[Исходный текст]
------------------------

Пока Сталин не укрепился у власти, он продолжал ленинскую экономическую политику. Однако в 1928 году он объявил о начале первой пятилетки. Были закрыты мелкие частные лавки и мастерские и проведена насильственная коллективизация. В результате сразу возник дефицит продуктов питания и потребительских товаров. После смерти Сталина ни один советский вождь не осмелился отменить колхозы, которые сгубили сельское хозяйство. Каждый из лидеров лишь пытался добиться увеличения объема производства сельскохозяйственной продукции, сохраняя колхозную систему.
Американцам следует внимательно следить за изменениями, происходящими в Советском Союзе, но вряд ли стоит радоваться перспективам подписания советско-американских соглашений. Нам нужно научиться понимать людей, с которыми мы имеем дело. Русский способен сказать вам сегодня одно, а завтра другое, уверяя, что вы его вчера неправильно поняли. Ровно так же ведет себя Советский Союз, подписывая международные соглашения. Для советских политиков договор — лишь бумажка, которую можно за ненадобностью выбросить в корзину.
Обдумывая очередные шаги в отношениях с нашим сильным противником, мы не должны видеть в нем зеркальное отражение нас самих. Мы разные. У советских людей другие потребности, другие желания и иная, чем на Западе, система ценностей. Решения они принимают иначе, чем мы. У нас открытое демократическое общество, однако мы не должны раскрывать свои карты нашему противнику. Нельзя объявлять о планах оборонного характера. Нельзя оставлять даже щелку, через которую Советы могли бы за нами подглядывать. Мы позволяем им без особого труда пользоваться нашими производственно-технологическими знаниями. Следует пересмотреть методы засекречивания информации.
Советы отлично понимают только две вещи — силу и взаимную выгоду. Если мы сильны и не боимся показать, что способны применить силу, они будут нас уважать. Если же у нас есть сила, но нет воли ее использовать — или если мы позволим себе ослабеть, — Советы применят против нас свою силу, если только мы не убедим их, что от этого ни одна сторона ничего не выиграет, и все понесут невосполнимые потери.
Есть несколько условий, которые Америка должна предъявить Советскому Союзу. Выполнение их не только послужит доказательством доброй воли, но и поможет Советам завоевать наше доверие и уважение (которых мы со своей стороны ждем от них).
Советский Союз должен:
1. Предоставить гражданам свободу выезда из страны.
2. Положить конец провокациям и дезинформации.
3. Умерить повсеместно насаждаемую ненависть к Америке.

------------------------

[Ваша задача]
Перепишите без изменений фрагмент текста о Советском Союзе: начните со слов «Советы отлично понимают» и остановитесь после слов «ненависть к Америке.». Следующие далее записи взяты из другого источника.

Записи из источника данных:
------------------------

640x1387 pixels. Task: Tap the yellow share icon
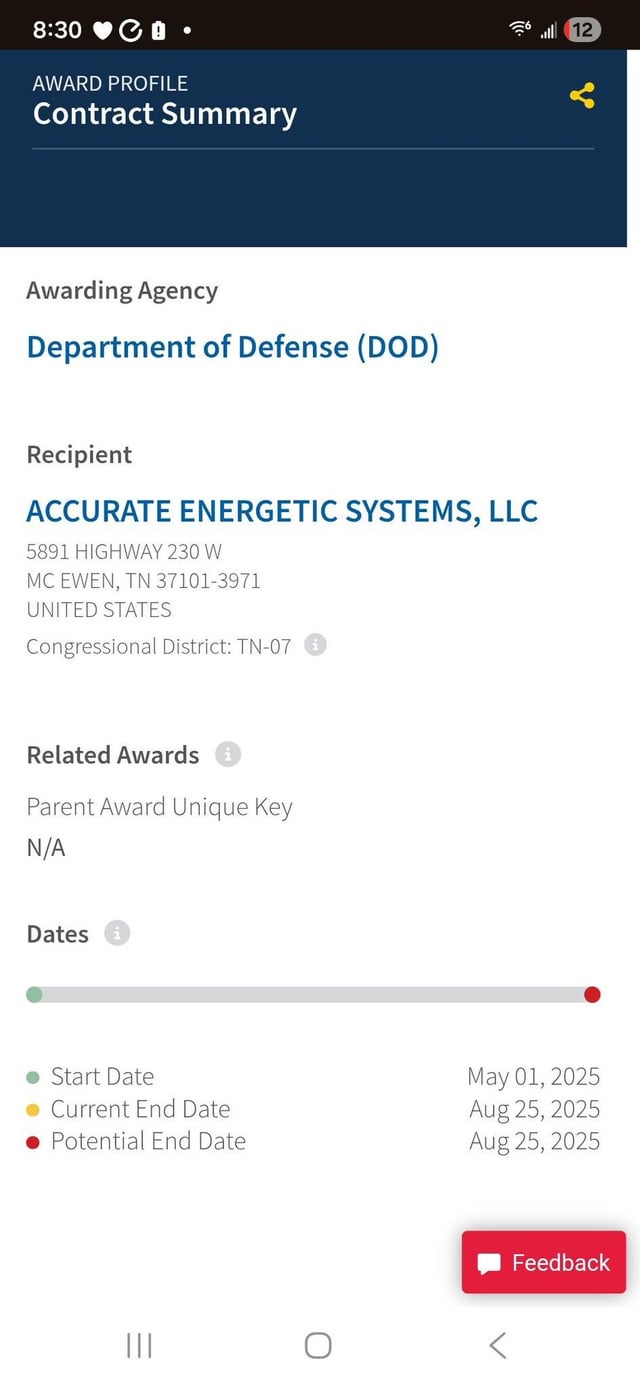(x=582, y=96)
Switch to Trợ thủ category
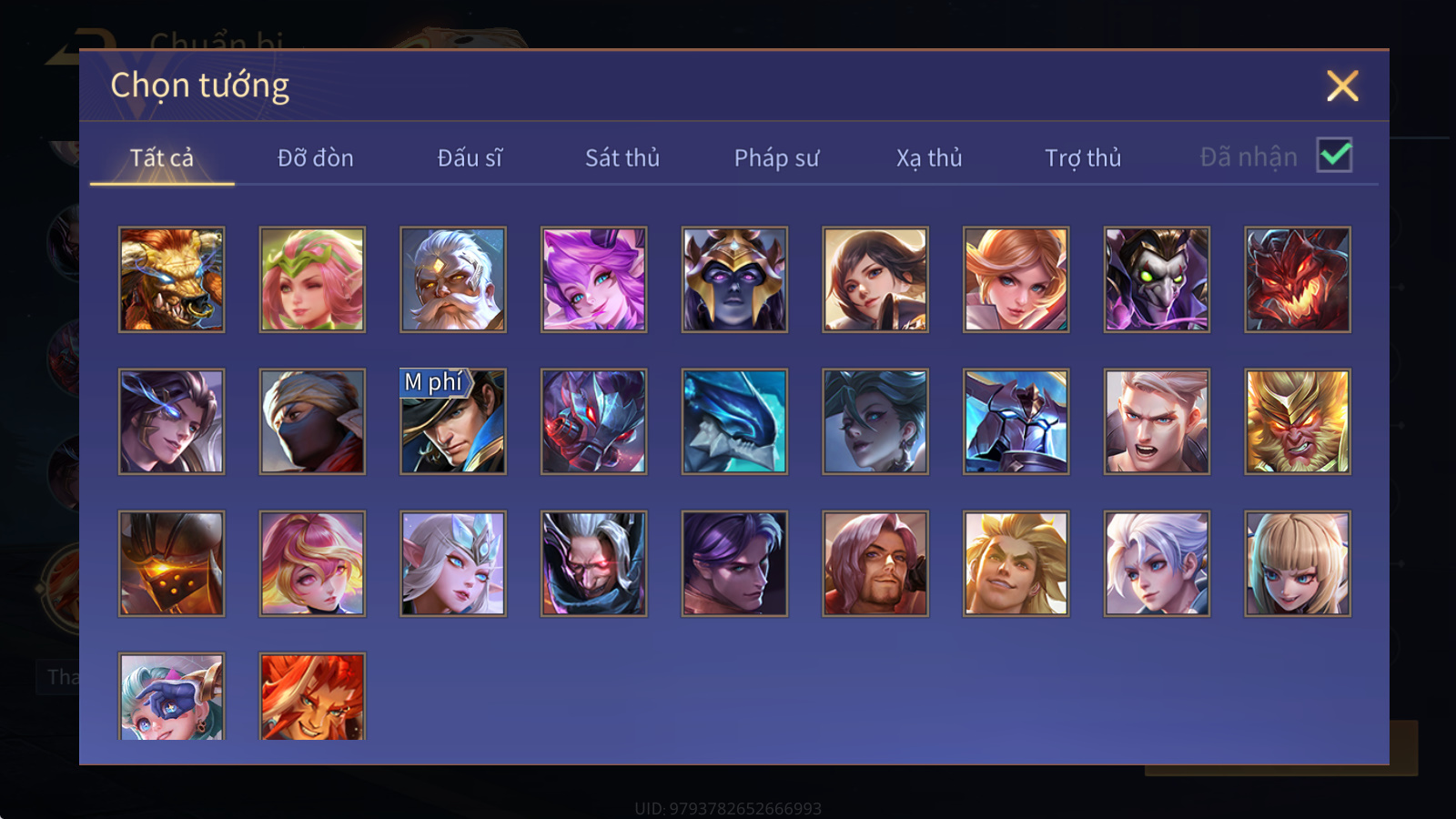1456x819 pixels. point(1083,158)
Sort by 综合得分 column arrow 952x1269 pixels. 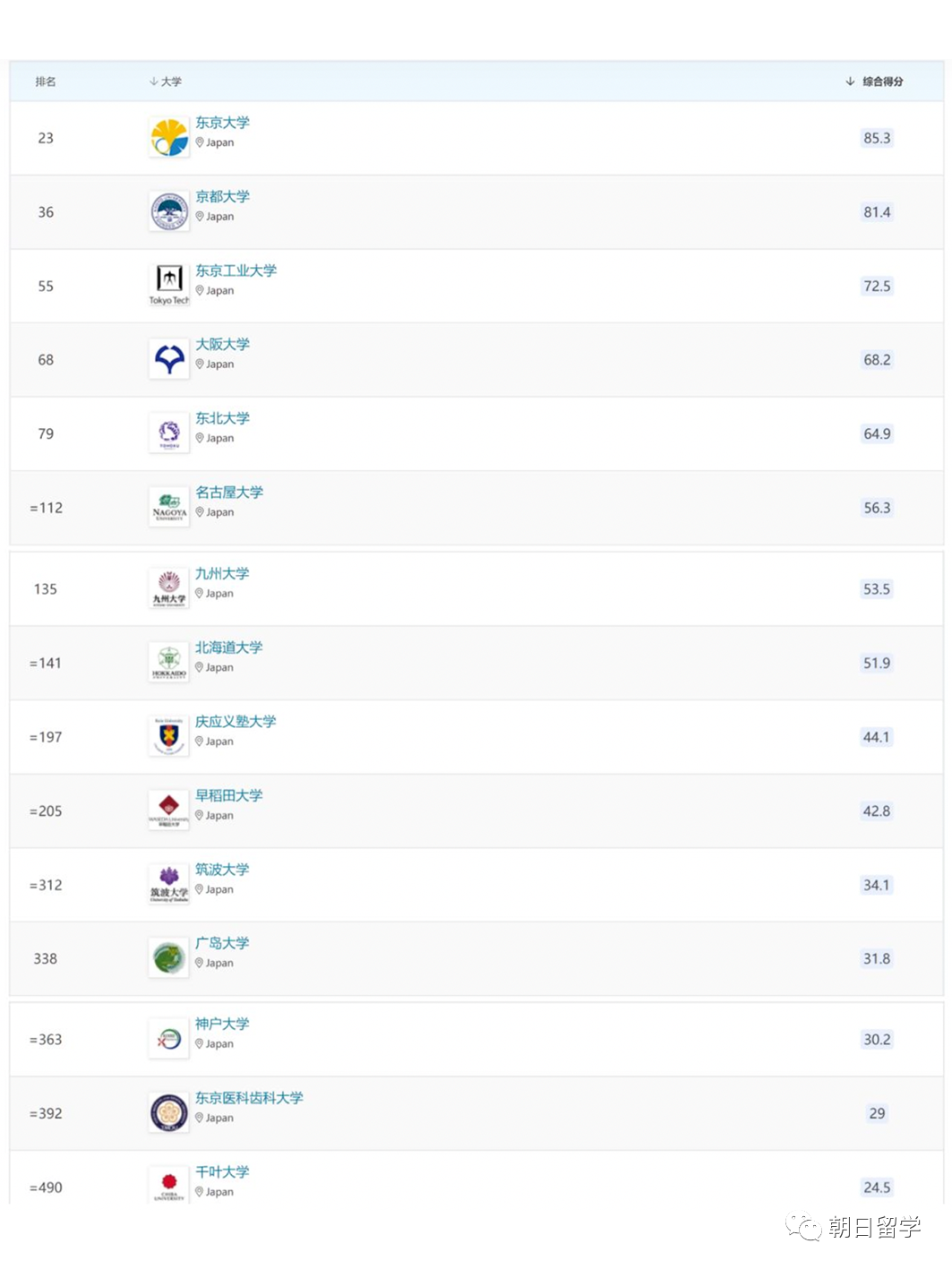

------------------------

[Решение задачи]
Советы отлично понимают только две вещи — силу и взаимную выгоду. Если мы сильны и не боимся показать, что способны применить силу, они будут нас уважать. Если же у нас есть сила, но нет воли ее использовать — или если мы позволим себе ослабеть, — Советы применят против нас свою силу, если только мы не убедим их, что от этого ни одна сторона ничего не выиграет, и все понесут невосполнимые потери.
Есть несколько условий, которые Америка должна предъявить Советскому Союзу. Выполнение их не только послужит доказательством доброй воли, но и поможет Советам завоевать наше доверие и уважение (которых мы со своей стороны ждем от них).
Советский Союз должен:
1. Предоставить гражданам свободу выезда из страны.
2. Положить конец провокациям и дезинформации.
3. Умерить повсеместно насаждаемую ненависть к Америке.